Surely people have run into these kinds of problems before and have some means of optimizing them? Returning somewhere in the ballpark of 2,000 - 50,000 records for historical average analysis can't be very efficient. However, I don't see another way to perform the analysis unless I first retrieve the records.

Option 1: Grab everything and filter using Ruby

Since I'm already grabbing everything via Model.all, I "could" remove the 2 year queries by simply grabbing the desired records from the historical average instead. But this seems wrong...I'm literally "downloading" my DB (so to speak) and then querying it with Ruby code instead of SQL. Seems very inefficient. Has anyone tried this before and seen any performance gains?
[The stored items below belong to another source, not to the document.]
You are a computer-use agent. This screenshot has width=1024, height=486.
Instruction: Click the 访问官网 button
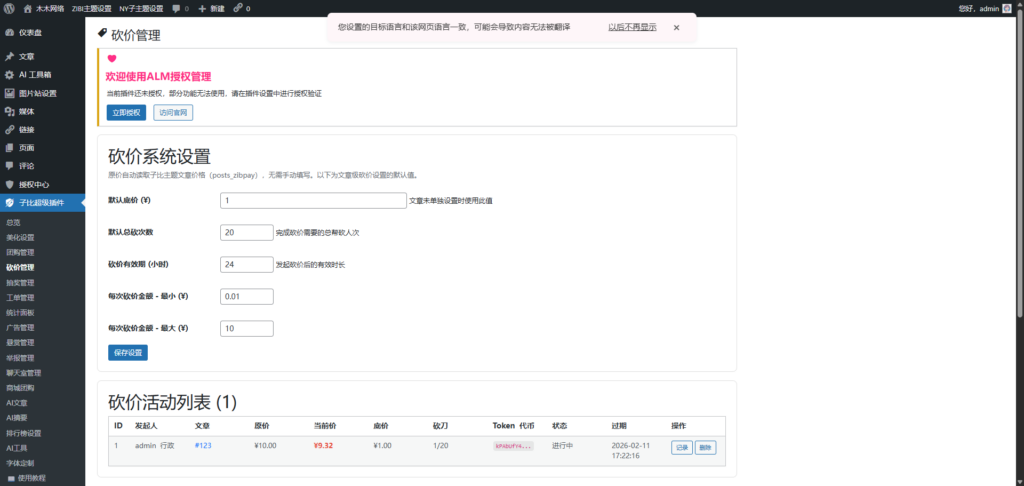(173, 112)
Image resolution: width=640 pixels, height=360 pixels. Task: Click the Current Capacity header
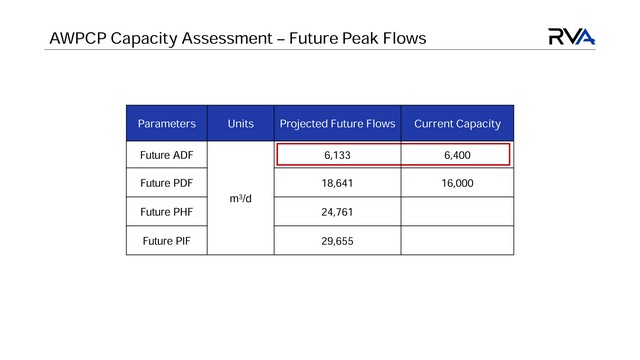click(x=457, y=124)
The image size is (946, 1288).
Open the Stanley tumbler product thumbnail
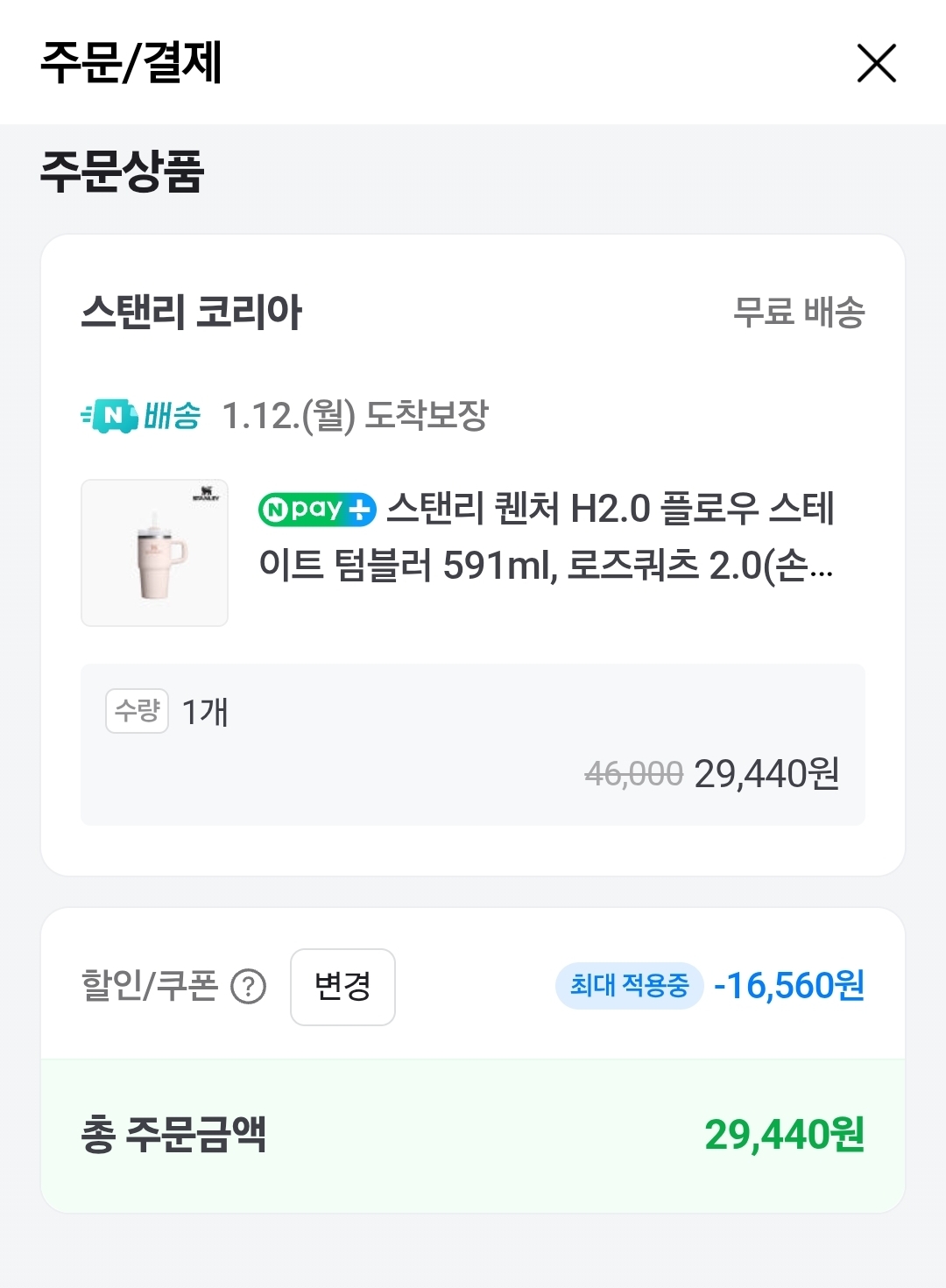click(x=154, y=553)
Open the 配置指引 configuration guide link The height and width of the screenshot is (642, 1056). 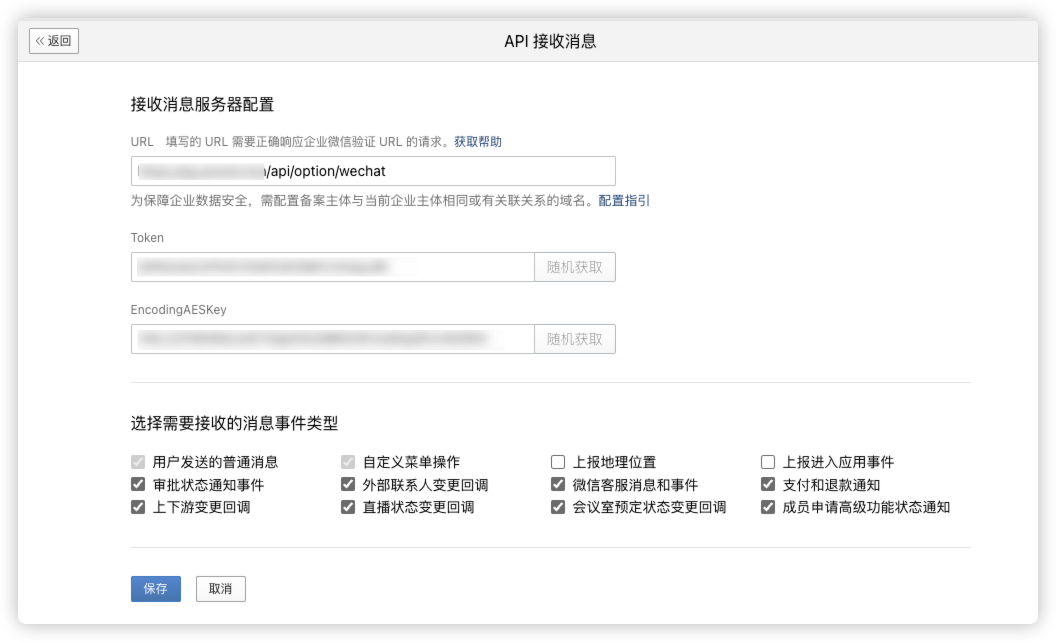click(x=624, y=201)
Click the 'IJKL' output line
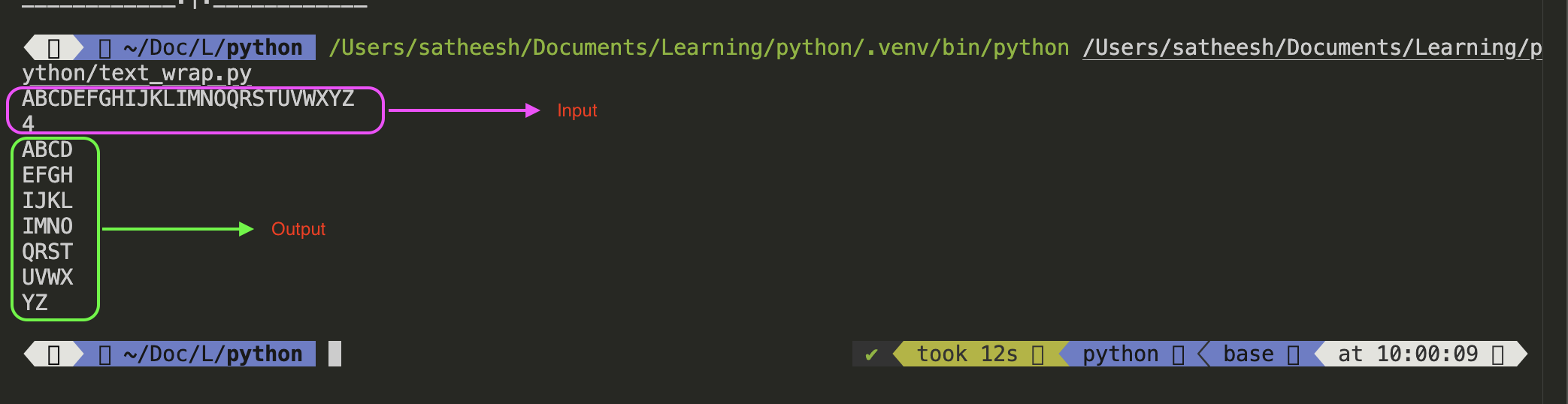 (x=47, y=201)
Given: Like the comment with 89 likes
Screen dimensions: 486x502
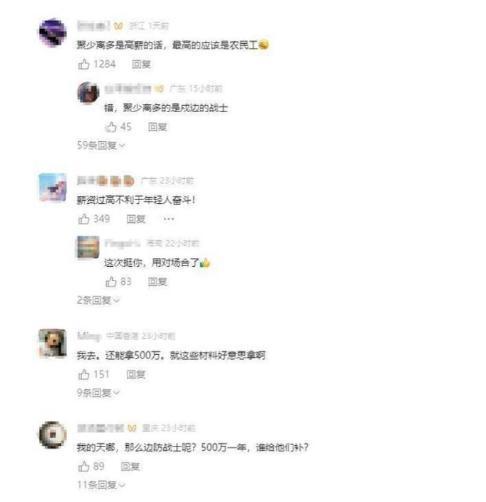Looking at the screenshot, I should click(x=83, y=466).
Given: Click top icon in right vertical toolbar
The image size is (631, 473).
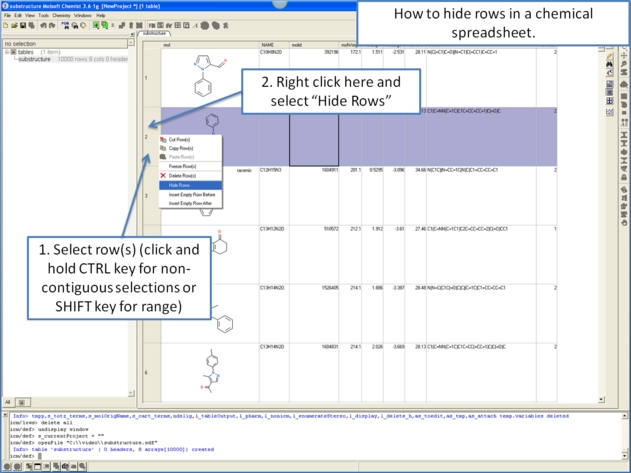Looking at the screenshot, I should 610,56.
Option 2: Using multiple SQL DB calls to get select information

This would mean instead of grabbing all records for a given time period, I would make several DB queries to get the "answers" from the DB instead of analyzing the data in Ruby.

Instead of running something like this,

year = Model.where("closed_at >= ?", start).where("closed_at <= ?", end).all

I would perform multiple queries:

year_total_count = Model.where(DATE RANGE).size
year_amount_sum = Model.where(DATE RANGE).sum("amount")
year_count_per_month = Model.where(DATE RANGE).group("MONTH(closed_at)")
...other queries to extract selected info...
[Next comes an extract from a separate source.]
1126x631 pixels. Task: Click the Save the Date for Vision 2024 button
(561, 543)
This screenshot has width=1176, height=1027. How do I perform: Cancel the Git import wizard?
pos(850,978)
Again, this seems very inefficient, but I'm not knowledgeable enough about SQL and Ruby code efficiencies to know which would lead to obvious downsides.

I "can" code both routes and then compare them with each other, but it will take a few days to code/run them since there's a lot of information on the dashboard page I'm leaving out. Certainly these situations have been run into multiple times for dashboard/analytics pages; is there a general principle for these types of situations?

I'm using PostgreSQL on Rails 4. I've been looking into DB-specific solutions as well, as being "database agnostic" really is irrelevant for most applications.

Was it helpful?

Solution 2

After discussing the issue with other more experienced DBAs and developers, I decided I was trying to optimize a problem that didn't need any optimization yet.

For my particular use case, I would have a few hundred users a day running these queries anywhere from 5-20 times each, so I wasn't really having major performance issues (ie, I'm not a Google or Amazon servicing billions of requests a day).

I am actually just having the PostgreSQL DB execute the queries each time and I haven't noticed any major performance issues for my users; the page loads very quickly and the queries/graphs have no noticeable delay.

For others trying to solve similar issues, I recommend trying to run it for a while a staging environment to see if you really have a problem that needs solving in the first place.

If I hit performance hiccups, my first step will be specifically indexing data that I query on, and my 2nd step will be creating DB views that "pre-load" the queries more efficiently than querying them over live data each time.

Thanks to the incredible advances in DB speed and technology, however, I don't have to worry about this problem.

I'm answering my own question so others can spend time resolving more profitable questions.

OTHER TIPS

Dan, I would look into using a materialized view (MV) for the all-time historical average. This would definitely fall under the "DB-specific" solutions category, as MVs are implemented differently in different databases (or sometimes not at all). Here is the basic PG documentation.

A materialized view is essentially a physical table, except its data is based on a query of other tables. In this case, you could create an MV that is based on a query that averages the historical data. This query only gets run once if the underlying data does not change. Then the dashboard could just do a simple read query on this MV instead of running the costly query on the underlying table.